◆ **Exercise directions**
From the records below, output only the lines starting at the one containing "Task: Click the red Quit icon button" and ending after the one containing "click(x=8, y=58)". Replace "Quit" with "Exit" and leave everything else unchanged.
***** Provided records
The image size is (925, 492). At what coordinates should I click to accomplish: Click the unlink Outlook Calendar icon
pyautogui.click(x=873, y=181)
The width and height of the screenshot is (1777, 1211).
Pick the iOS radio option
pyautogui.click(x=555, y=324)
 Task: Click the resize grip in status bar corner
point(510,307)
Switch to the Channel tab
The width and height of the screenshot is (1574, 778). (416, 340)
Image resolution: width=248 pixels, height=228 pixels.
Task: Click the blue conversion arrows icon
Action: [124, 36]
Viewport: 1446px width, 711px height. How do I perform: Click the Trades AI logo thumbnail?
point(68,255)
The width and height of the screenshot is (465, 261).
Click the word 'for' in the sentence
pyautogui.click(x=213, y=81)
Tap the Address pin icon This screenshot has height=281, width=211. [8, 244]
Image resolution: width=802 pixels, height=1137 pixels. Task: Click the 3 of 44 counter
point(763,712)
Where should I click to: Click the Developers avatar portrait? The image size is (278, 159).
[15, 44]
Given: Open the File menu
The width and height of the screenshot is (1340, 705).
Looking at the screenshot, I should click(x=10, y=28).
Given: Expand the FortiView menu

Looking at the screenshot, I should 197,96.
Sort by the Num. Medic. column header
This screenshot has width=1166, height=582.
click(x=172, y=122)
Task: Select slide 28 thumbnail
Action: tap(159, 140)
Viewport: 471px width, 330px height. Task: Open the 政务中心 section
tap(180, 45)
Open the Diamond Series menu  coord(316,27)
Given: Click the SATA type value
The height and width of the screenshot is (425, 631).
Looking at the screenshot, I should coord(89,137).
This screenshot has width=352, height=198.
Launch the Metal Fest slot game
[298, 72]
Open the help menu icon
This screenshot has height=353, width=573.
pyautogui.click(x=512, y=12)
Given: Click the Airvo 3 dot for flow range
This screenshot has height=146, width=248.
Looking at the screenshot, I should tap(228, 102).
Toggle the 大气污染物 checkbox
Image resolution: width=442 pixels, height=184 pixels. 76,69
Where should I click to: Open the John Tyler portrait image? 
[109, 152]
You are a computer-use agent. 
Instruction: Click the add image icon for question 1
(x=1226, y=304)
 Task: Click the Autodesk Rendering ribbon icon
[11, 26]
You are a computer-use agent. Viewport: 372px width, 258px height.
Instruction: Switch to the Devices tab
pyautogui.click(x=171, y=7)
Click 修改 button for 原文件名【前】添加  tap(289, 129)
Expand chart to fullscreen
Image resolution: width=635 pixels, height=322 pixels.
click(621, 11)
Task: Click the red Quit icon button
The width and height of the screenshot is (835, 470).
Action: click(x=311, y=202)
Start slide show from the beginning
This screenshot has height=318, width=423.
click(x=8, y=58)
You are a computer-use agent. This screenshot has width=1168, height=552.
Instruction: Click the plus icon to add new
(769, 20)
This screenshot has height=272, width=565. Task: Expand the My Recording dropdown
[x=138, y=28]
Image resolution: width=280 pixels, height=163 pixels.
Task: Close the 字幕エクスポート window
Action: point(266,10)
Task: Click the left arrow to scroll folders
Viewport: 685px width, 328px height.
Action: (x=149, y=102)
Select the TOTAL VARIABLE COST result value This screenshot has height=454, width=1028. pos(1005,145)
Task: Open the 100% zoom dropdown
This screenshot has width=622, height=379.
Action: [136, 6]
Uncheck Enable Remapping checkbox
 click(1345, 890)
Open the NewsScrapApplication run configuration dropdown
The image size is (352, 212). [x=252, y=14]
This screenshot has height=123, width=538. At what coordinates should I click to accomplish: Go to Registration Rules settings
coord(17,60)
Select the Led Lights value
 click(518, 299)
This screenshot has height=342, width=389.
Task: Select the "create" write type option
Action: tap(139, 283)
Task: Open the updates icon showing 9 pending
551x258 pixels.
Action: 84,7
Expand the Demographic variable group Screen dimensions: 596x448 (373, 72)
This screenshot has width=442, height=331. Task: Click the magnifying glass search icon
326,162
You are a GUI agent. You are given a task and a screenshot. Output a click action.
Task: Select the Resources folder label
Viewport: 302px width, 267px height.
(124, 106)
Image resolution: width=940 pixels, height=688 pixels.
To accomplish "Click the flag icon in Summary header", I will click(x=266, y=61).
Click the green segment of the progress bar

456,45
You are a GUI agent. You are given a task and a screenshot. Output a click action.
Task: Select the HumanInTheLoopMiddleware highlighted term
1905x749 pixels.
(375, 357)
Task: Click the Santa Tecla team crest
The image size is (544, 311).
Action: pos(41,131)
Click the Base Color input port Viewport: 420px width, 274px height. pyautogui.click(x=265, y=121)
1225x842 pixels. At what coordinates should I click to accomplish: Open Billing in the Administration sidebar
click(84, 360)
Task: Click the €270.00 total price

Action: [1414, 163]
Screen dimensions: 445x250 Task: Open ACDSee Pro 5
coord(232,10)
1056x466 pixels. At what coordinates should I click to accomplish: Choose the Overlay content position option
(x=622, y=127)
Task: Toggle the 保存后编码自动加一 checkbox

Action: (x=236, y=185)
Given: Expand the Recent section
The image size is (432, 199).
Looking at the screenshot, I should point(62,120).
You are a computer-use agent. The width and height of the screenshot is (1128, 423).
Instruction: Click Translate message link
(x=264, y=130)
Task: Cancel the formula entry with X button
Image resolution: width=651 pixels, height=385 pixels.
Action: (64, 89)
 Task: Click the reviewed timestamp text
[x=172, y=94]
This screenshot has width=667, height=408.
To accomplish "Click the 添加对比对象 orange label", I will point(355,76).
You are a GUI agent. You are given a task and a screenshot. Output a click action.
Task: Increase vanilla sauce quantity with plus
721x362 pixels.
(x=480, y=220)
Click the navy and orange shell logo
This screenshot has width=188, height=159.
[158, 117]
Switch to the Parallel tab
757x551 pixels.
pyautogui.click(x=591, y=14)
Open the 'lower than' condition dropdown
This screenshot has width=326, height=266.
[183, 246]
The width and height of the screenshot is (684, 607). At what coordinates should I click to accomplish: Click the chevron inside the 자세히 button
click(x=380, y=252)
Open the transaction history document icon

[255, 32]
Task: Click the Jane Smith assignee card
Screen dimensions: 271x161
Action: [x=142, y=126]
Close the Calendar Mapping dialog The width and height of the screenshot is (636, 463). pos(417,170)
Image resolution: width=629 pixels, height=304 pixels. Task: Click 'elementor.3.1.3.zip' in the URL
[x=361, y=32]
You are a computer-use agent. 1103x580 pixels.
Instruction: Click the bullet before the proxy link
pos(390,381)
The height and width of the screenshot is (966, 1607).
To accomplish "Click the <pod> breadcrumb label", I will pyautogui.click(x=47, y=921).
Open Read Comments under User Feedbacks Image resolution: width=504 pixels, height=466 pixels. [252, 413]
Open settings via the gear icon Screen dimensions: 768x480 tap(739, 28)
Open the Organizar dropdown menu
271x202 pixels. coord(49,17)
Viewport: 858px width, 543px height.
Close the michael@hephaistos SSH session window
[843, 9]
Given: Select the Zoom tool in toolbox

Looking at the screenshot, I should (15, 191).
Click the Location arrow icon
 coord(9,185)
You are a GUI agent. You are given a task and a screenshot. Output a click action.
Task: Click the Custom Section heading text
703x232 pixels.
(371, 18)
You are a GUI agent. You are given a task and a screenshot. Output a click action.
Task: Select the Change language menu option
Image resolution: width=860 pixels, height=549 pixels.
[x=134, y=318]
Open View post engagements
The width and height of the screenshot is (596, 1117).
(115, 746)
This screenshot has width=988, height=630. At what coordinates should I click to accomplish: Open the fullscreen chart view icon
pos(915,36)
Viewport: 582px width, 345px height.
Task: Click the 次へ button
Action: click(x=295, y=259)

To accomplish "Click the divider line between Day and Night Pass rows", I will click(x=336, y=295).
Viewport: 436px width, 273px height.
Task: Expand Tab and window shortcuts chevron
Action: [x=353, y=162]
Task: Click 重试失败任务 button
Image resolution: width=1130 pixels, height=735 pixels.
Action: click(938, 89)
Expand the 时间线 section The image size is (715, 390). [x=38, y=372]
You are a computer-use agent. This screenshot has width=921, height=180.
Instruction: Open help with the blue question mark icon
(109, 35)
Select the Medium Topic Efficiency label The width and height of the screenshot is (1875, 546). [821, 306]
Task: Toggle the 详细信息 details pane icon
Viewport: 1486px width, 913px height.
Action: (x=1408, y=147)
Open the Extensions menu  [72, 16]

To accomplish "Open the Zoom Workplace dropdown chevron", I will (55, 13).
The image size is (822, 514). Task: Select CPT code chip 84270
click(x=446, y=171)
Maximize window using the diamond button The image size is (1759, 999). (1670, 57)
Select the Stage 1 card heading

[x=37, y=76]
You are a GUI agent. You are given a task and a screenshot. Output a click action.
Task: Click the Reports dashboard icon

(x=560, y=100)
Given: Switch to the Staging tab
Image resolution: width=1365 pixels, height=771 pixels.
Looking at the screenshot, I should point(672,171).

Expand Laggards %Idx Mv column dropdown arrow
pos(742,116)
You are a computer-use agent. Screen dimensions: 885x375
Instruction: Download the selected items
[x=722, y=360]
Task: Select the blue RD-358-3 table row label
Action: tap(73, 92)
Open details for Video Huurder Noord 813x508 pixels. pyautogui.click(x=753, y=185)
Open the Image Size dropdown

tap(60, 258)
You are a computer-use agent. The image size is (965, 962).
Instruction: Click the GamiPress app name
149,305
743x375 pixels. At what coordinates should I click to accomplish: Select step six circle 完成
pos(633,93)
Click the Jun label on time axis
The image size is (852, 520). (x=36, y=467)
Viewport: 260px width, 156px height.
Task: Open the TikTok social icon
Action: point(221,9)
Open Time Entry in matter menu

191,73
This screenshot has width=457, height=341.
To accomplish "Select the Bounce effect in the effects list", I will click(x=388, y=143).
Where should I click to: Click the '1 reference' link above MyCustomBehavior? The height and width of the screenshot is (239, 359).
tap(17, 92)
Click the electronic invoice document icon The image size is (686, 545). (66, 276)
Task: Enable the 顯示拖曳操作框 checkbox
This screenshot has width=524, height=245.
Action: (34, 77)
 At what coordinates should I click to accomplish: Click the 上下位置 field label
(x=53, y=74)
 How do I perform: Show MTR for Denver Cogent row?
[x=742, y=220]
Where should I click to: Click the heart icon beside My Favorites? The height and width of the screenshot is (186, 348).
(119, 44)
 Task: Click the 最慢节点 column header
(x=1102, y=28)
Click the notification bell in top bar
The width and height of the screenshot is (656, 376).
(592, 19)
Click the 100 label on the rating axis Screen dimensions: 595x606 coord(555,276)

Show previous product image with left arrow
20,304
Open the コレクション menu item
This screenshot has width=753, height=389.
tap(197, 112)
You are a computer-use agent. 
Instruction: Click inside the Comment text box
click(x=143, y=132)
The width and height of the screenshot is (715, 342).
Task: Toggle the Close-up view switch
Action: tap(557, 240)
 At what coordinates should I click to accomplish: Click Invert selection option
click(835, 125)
**********
◆ **Task response**
Task: Click the red Exit icon button
The width and height of the screenshot is (835, 470).
Action: click(x=311, y=202)
Start slide show from the beginning
This screenshot has height=318, width=423.
click(x=8, y=58)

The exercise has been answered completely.